Ada Hatchner, 19, and Matthew Erasp, 23, college students from Minnesota, have been off the beaten path for five months.

Until you go out and explore for yourself, just thrown in, the shock of the system is what gets you I think. What else? A lot of the mothers out with their kids, will stop their kids, take their hand and point us out like they've never seen a white person before.

Whether you decide to get about China on your own or with a tour, here is some bottom line wisdom, the Ying and the Yang.

1. Summers are blazing hot, winters bitter cold. spring and autumn are best in China. But if you want easy reservations for hotels, trains, internal flights, the opera, the acrobats, go precisely when its very hot or very cold.

Shanghai harbor

2. Forget learning much Mandarin before you go. Too hard. But I found it most appreciated to learn hello -- [knee how] -- and thanks -- [she she].

3. Food. Lunch and dinner are wonderful opportunities. But breakfast, no. Pickled vegetables. However, at better hotels you will find croissant-shaped objects, with egg and O.J.

4. Bargain for nearly everything, even in a department store. But how? Every shopkeeper, even peddlers selling jade carvings on mountain peaks, carry calculators. They punch in a price. Walk away; they'll punch in a lower number.

5. Tipping. It's no longer an offense in China to accept a tip. So you could tip your cab driver, or hotel porter, but...it's not expected. Do tip your guides. Waiters? Certainly at the top eateries.

6. Yes, there's toilet paper in China. But if you plan to go off the beaten track even once in a while, bring a roll of toilet paper along from home or from your hotel. Toilets are few and far between and basically holes in the ground with little privacy. Be prepared.

7. Car rental? Forget it.

8. Finally, China is changing so fast, don't be surprised if when you get there everyone's expecting tips; bargaining in English, eating flaky croissant, drinking the tap water, stopping their rental cars at clean roadside restrooms.

Rudy: Who do you bump into when you travel around China? Is the place overrun with Americans? Let's bring Marty Goldensohn back here with us. Marty, do you find many Westerners, say, at the Great Wall?

Marty: Yes, but most tourists in China are...Chinese, from other provinces. Many have the income to travel now. The next biggest group is the ethnic Chinese: citizens of Thailand, Singapore, Canada...wherever.

Rudy: They come to find their roots?

Marty: Absolutely.
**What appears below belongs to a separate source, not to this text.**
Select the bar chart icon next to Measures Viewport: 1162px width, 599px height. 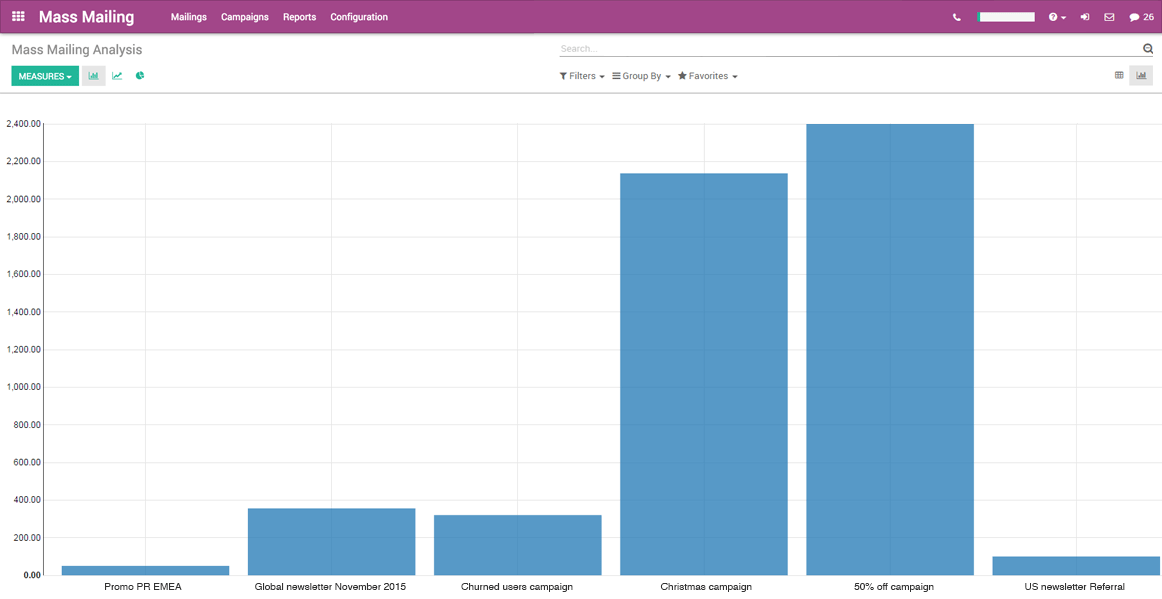(94, 75)
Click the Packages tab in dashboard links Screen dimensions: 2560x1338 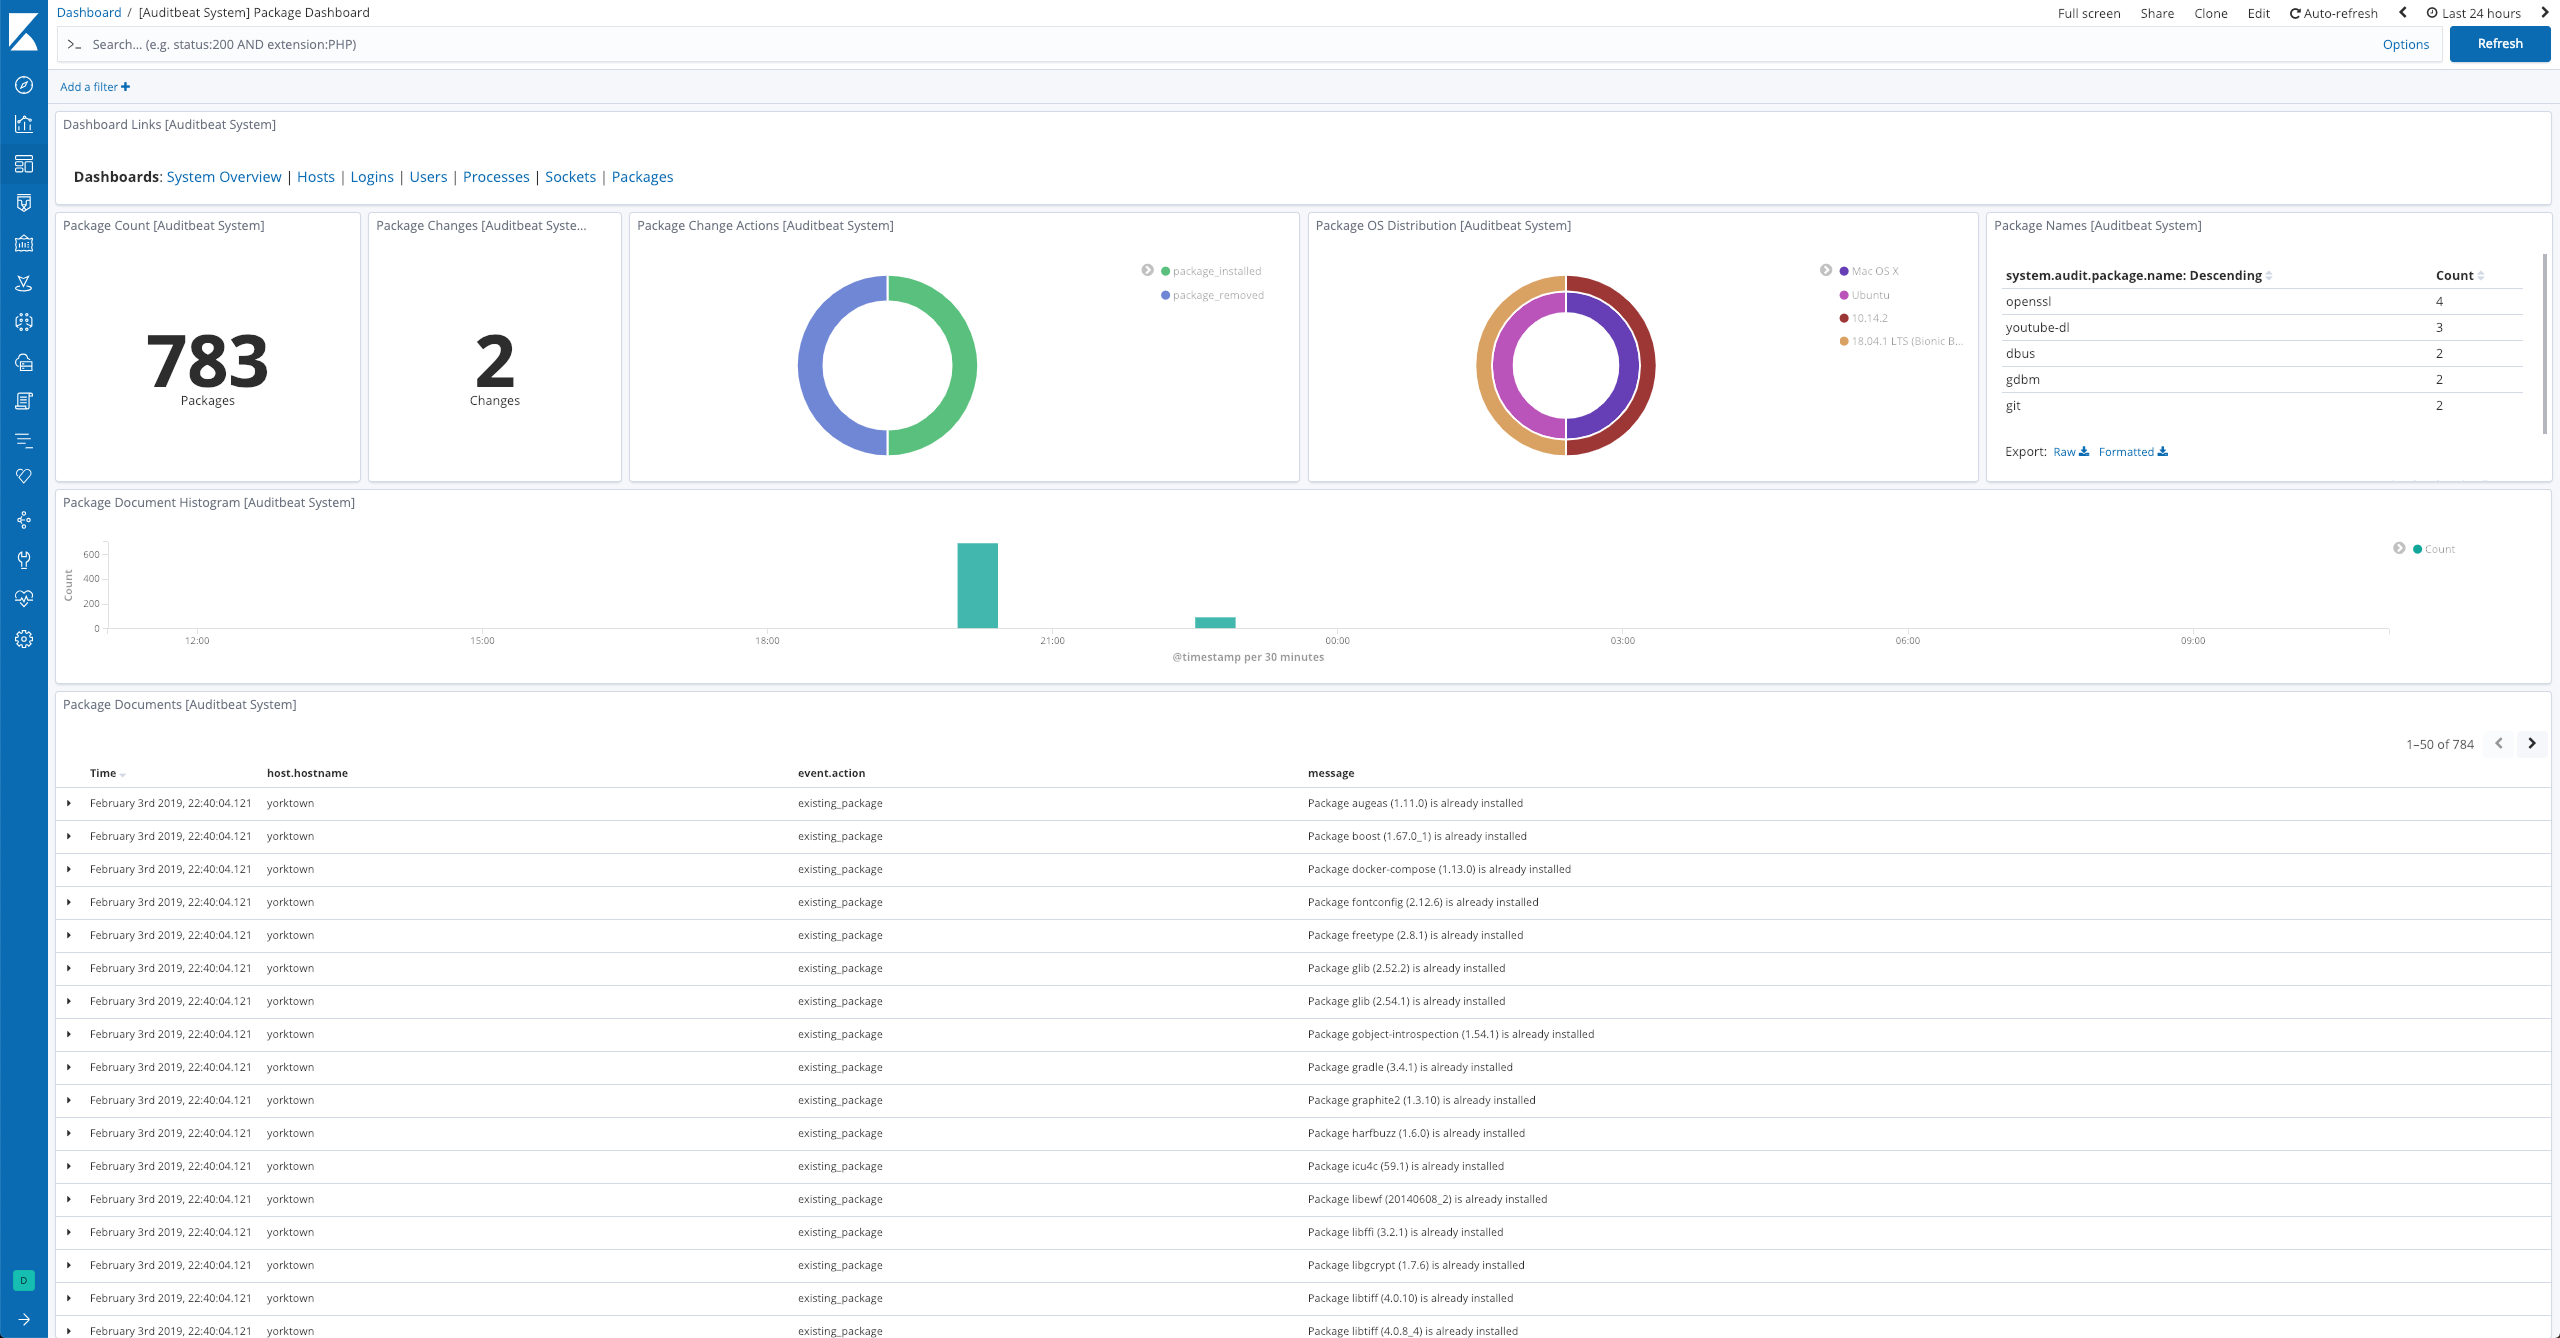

And they say so. For example, outside Bejing, I bumped into Chou Sia and her husband Edwin, from Singapore.

backpacker

Marty: "Did you always want to come to the Wall? All your life?"

Edwin: "Yes. Definitely. It's one of our dreams."

Chou Sia: "Of course. Most of Chinese would like to get sight of the Great Wall. Like the Jews want to go back to Jersusalem."

Marty: "Like the Jews wanna go back to Jerusalem, yes."

Rudy: Marty, could you get a sense of whether those overseas Chinese felt welcome, comfortable in China? After all, many of these families left or escaped half a century ago.

Marty: Welcomed, yes. But comfortable, not always. Because of an intereting travel glitch. They're steered to Chinese-speaking hotels, when in fact, often they don't speak Chinese -- not Mandarin anyway. Typical was Sean Peat's whose family's been in Thailand three generations. She wanted to rent a bike. Her concierge couldn't understand.

Sean: "They cannot speak English. Only way they understand us is by my tour leader or my guide."

Marty: So in that one respect your better off being American or German and booked by your travel agent into a western hotel.

Rudy: The Germans are great travelers.

Marty: Many Germans in China. Great hikers. Young and old. Like Benno. I remember asking him if he were retired.

Benno: "I am tired. Ya."

Marty: "Not tired retired."

Benno: "Retired, yeah."

Rudy: That's pretty funny. Who else is touring China?

Marty: Australia's nearby relatively. Many backpackers. My favorite one, 80-year old Claude Batten who was retracing Mao's Long March, that bloody cross-country military trek in the 30's. Claude, treking alone, was starting in the south, in a place called Yuyan.

Claude: "Oh it's the most fasinating place I've ever been to. Your right in the back blocks of places. I was fortunately enough to meet that survivors of that march."

Rudy: Sounds like you met some characters.

Marty: Yeah, for sure. That's half the fun.